/---
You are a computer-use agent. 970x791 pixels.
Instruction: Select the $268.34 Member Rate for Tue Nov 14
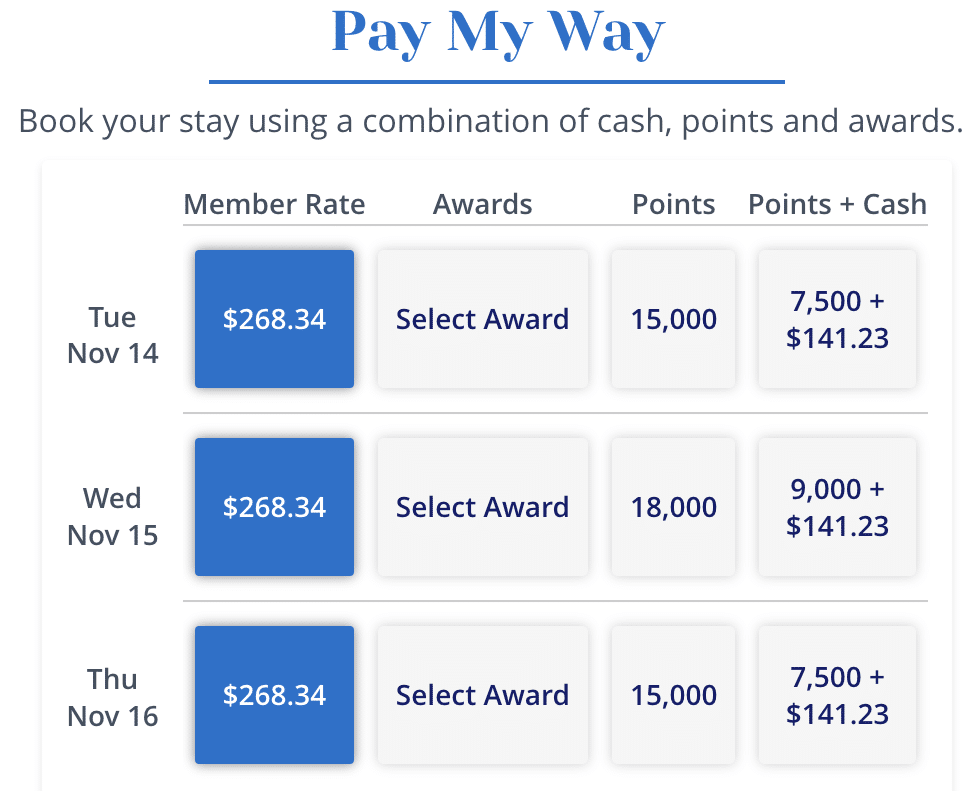point(274,319)
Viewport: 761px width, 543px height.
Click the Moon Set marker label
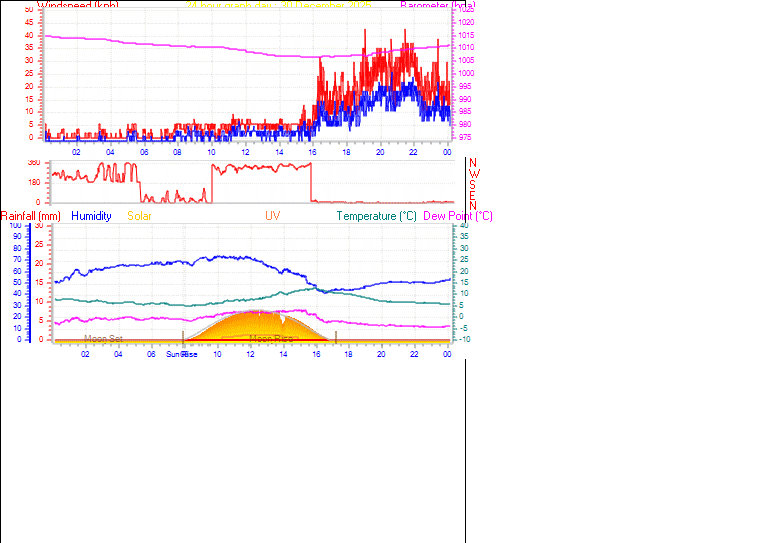tap(103, 339)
\---
[Your task] The result should be a verbatim copy of the data, free of pictures.

[Answer below]
You are a computer-use agent. 970x791 pixels.
Instruction: Select the $268.34 Member Rate for Tue Nov 14
point(274,319)
Viewport: 761px width, 543px height.
Click the Moon Set marker label
tap(103, 339)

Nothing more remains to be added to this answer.